§ **What is required**
The records below must be returned in full and unaltered.

── The input

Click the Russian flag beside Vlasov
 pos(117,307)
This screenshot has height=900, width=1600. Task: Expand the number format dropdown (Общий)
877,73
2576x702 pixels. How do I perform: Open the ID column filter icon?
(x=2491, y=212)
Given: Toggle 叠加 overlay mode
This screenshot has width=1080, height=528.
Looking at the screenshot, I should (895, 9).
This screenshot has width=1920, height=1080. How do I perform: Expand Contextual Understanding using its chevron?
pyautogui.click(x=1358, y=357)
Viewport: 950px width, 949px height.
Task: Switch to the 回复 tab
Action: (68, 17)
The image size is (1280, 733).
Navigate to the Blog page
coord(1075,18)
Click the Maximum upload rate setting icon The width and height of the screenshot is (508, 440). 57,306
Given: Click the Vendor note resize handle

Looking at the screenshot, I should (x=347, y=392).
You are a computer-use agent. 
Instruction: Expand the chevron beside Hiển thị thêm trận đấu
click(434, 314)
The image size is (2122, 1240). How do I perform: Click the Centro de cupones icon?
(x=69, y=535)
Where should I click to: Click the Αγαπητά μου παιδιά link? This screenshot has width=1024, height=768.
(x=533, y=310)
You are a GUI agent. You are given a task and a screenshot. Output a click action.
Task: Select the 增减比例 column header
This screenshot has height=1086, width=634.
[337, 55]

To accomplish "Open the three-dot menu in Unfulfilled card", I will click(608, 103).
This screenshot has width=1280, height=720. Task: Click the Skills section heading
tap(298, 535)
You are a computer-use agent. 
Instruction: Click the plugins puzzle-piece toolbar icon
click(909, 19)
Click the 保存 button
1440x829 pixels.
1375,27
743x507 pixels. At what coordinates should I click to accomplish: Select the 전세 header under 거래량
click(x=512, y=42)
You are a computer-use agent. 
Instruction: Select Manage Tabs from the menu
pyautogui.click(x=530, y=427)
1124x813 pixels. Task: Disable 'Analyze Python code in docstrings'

────

§ **Result for this exercise**
Click the Russian flag beside Vlasov
 pos(117,307)
This screenshot has height=900, width=1600. Task: Expand the number format dropdown (Общий)
877,73
2576x702 pixels. How do I perform: Open the ID column filter icon?
(x=2491, y=212)
Given: Toggle 叠加 overlay mode
This screenshot has width=1080, height=528.
Looking at the screenshot, I should (895, 9).
This screenshot has width=1920, height=1080. How do I perform: Expand Contextual Understanding using its chevron?
pyautogui.click(x=1358, y=357)
Viewport: 950px width, 949px height.
Task: Switch to the 回复 tab
Action: (68, 17)
The image size is (1280, 733).
Navigate to the Blog page
coord(1075,18)
Click the Maximum upload rate setting icon The width and height of the screenshot is (508, 440). 57,306
Given: Click the Vendor note resize handle

Looking at the screenshot, I should (x=347, y=392).
You are a computer-use agent. 
Instruction: Expand the chevron beside Hiển thị thêm trận đấu
click(434, 314)
The image size is (2122, 1240). How do I perform: Click the Centro de cupones icon?
(x=69, y=535)
Where should I click to: Click the Αγαπητά μου παιδιά link? This screenshot has width=1024, height=768.
(x=533, y=310)
You are a GUI agent. You are given a task and a screenshot. Output a click action.
Task: Select the 增减比例 column header
This screenshot has height=1086, width=634.
[337, 55]

To accomplish "Open the three-dot menu in Unfulfilled card", I will click(608, 103).
This screenshot has width=1280, height=720. Task: Click the Skills section heading
tap(298, 535)
You are a computer-use agent. 
Instruction: Click the plugins puzzle-piece toolbar icon
click(909, 19)
Click the 保存 button
1440x829 pixels.
1375,27
743x507 pixels. At what coordinates should I click to accomplish: Select the 전세 header under 거래량
click(x=512, y=42)
You are a computer-use agent. 
Instruction: Select Manage Tabs from the menu
pyautogui.click(x=530, y=427)
1124x813 pixels. Task: Disable 'Analyze Python code in docstrings'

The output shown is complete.